Seuls 11% de la population mondiale a voyagé en avion en 2018, et seulement 4% pour se rendre à l’étranger, selon une étude européenne. Ces chiffres montrent un gros problème d’égalité, mais aussi de responsabilités face aux changements climatiques. Les ‘super-émetteurs’, ceux qui voyagent le plus en avion, ne représentent qu’un pour cent de la population mondiale et pourtant ils sont responsables de la moitié des émissions de CO2 de l’aviation.
En Europe, les vols low cost laissent penser que l’aviation n’est maintenant plus un luxe et que tout le monde peut désormais prendre l’avion pour se rendre à sa destination. Et pourtant, cela reste encore un privilège au niveau mondial. Selon une étude publiée dans la revue Global Environmental Change, seuls 11% de la population mondiale a eu accès à un voyage en avion en 2018. ‘Les avantages de l’aviation sont plus inéquitablement partagés à travers le monde que probablement toute autre source d’émission majeure’, explique Daniel Rutherford, membre du conseil international pour des transports propres.
Les pays riches sont évidemment ceux qui recensent le plus de voyages par avion. Les voyageurs américains ont parcouru 50 fois plus de kilomètres en avion que les Africains et 10 fois plus que les Asiatiques. Les Européens voyagent un peu moins, mais la distance totale parcourue est 25 fois plus grande que celle des populations d’Afrique.
Et ce ne sont pas seulement les habitants des pays les plus pauvres qui sont exclus de ce mode de transport. En Occident, une large partie des citoyens ne voyagent pas en avion chaque année. 53% des Américains, 65% des Allemands ou encore 48% des Britanniques.
Les ‘super émetteurs’
L’étude se concentre surtout sur l’impact climatique de l’aviation. Le secteur est responsable chaque année des émissions de près d’un milliard de tonnes de CO2, alors qu’il continue de recevoir des milliards de dollars de subventions et ne paie absolument aucune taxe pour leurs dégâts sur l’environnement, s’exclament les chercheurs. Le pire est qu’un pour cent de la population mondiale a provoqué, par leur voyage, la moitié des émissions de l’aviation. Les chercheurs les appellent les ‘super émetteurs’. Ces voyageurs parcourent environ 56.000 kilomètres par an en avion, selon l’étude.
L’un des deux auteurs de l’étude, Stefan Gössling, a déclaré : ‘Si vous voulez résoudre le changement climatique et que nous devons repenser [l’aviation], alors nous devrions commencer par le haut, où quelques ‘super émetteurs’ contribuent massivement au réchauffement climatique’. Toutefois, il ne considère pas qu’il faudrait taxer ces voyageurs fréquents, comme le proposait Rutherford, car pour Gössling, ces personnes sont souvent très riches et des billets plus chers ne les dissuaderaient pas de voyager.
‘Les riches ont eu beaucoup trop de liberté pour concevoir la planète selon leurs souhaits.
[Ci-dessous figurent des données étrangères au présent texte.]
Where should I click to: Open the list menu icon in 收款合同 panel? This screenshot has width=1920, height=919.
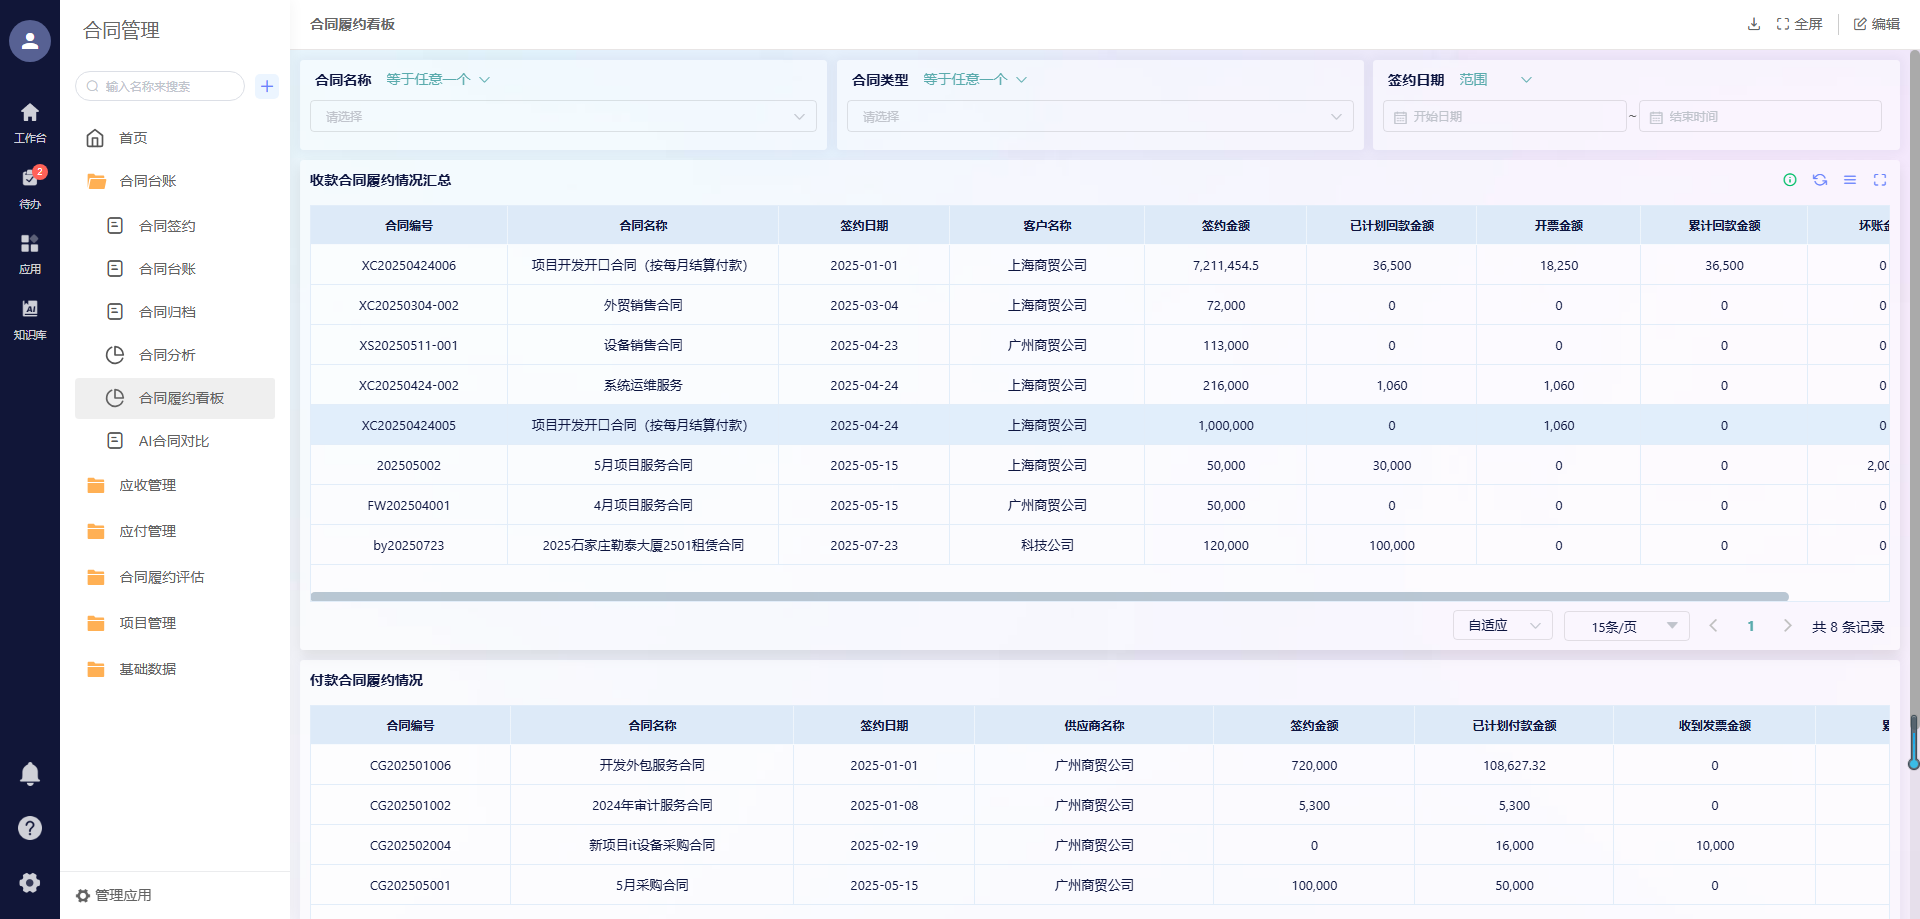tap(1850, 180)
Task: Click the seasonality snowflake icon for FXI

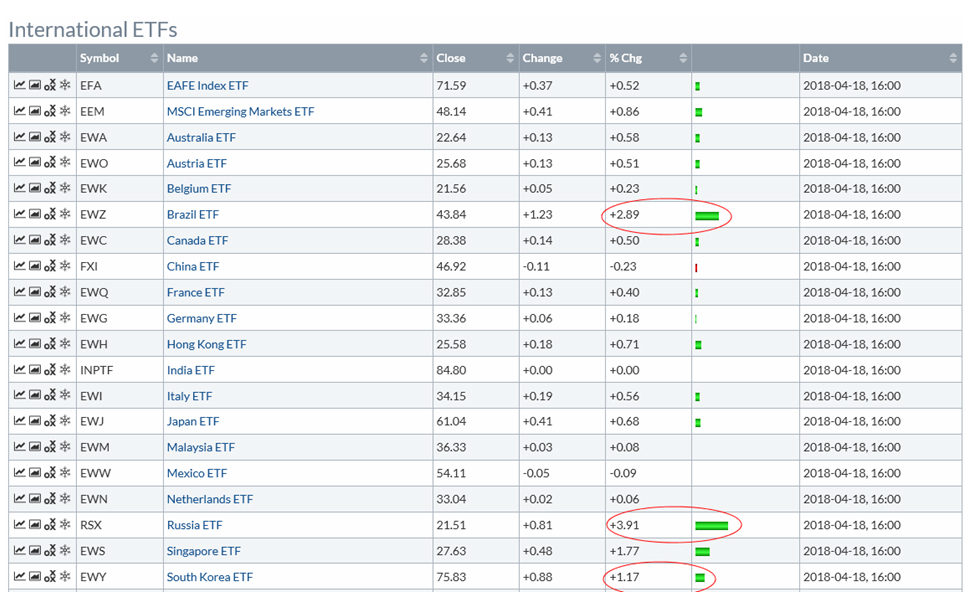Action: (66, 267)
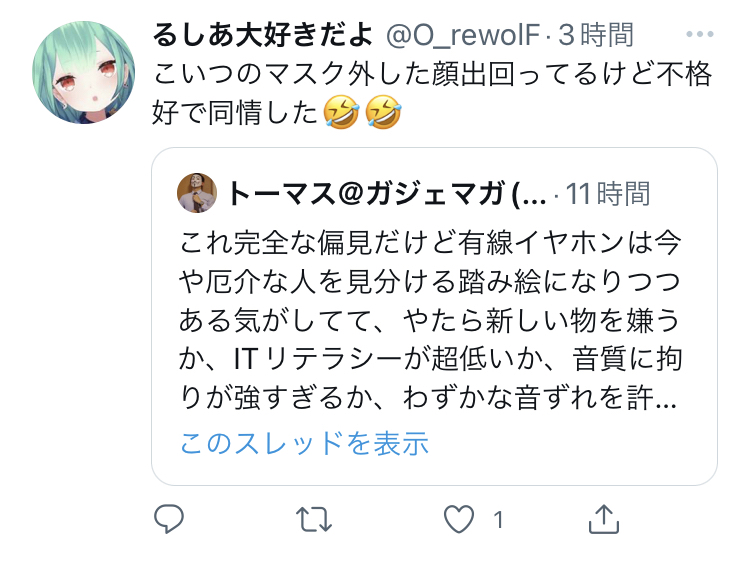Open the green-haired anime profile avatar
The image size is (750, 563).
coord(84,72)
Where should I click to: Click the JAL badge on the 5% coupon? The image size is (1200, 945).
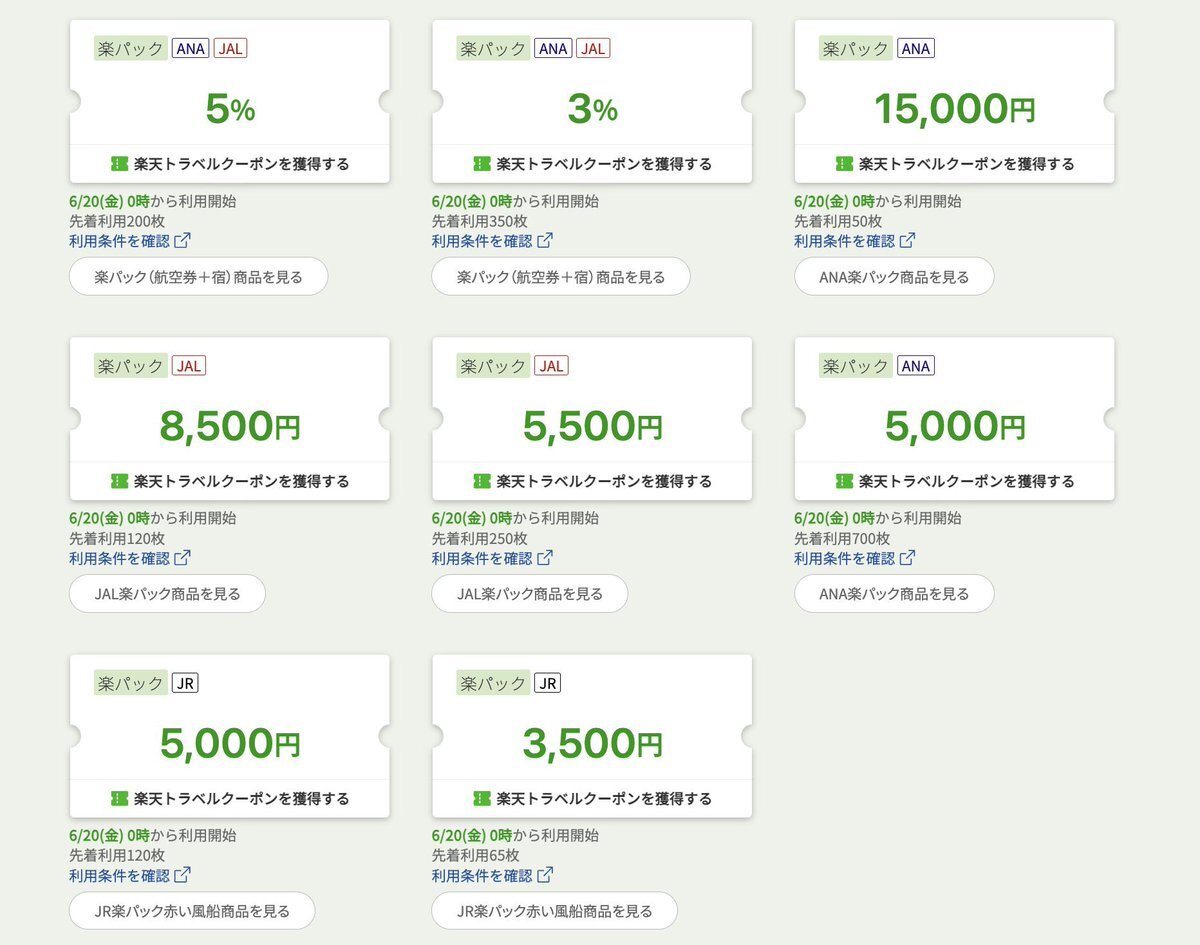pos(230,48)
Nous devons voir la crise comme une opportunité de réduire le système de transport aérien’, propose le chercheur suédois. Il propose notamment d’augmenter progressivement la part de carburant synthétique jusqu’à atteindre 100% en 2050. Il note également qu’il est certainement possible de voler moins souvent, affirmant que la moitié des vols de loisirs n’étaient pas ‘important’ pour les voyageurs. Ils prennent simplement l’avion parce que c’est moins cher.
Des idées qui ne plaisent pas énormément à l’IATA, l’association du transport aérien international, qui espère voir le secteur atteindre à nouveau les niveaux d’avant la crise en 2024. Son porte-parole explique d’ailleurs au journal The Guardian que les compagnies se sont engagées dans la neutralité carbone cette année, au plus fort de la crise. Mais Gössling n’y croit pas : ‘Je pense qu’elles n’ont aucun intérêt pour le changement climatique’.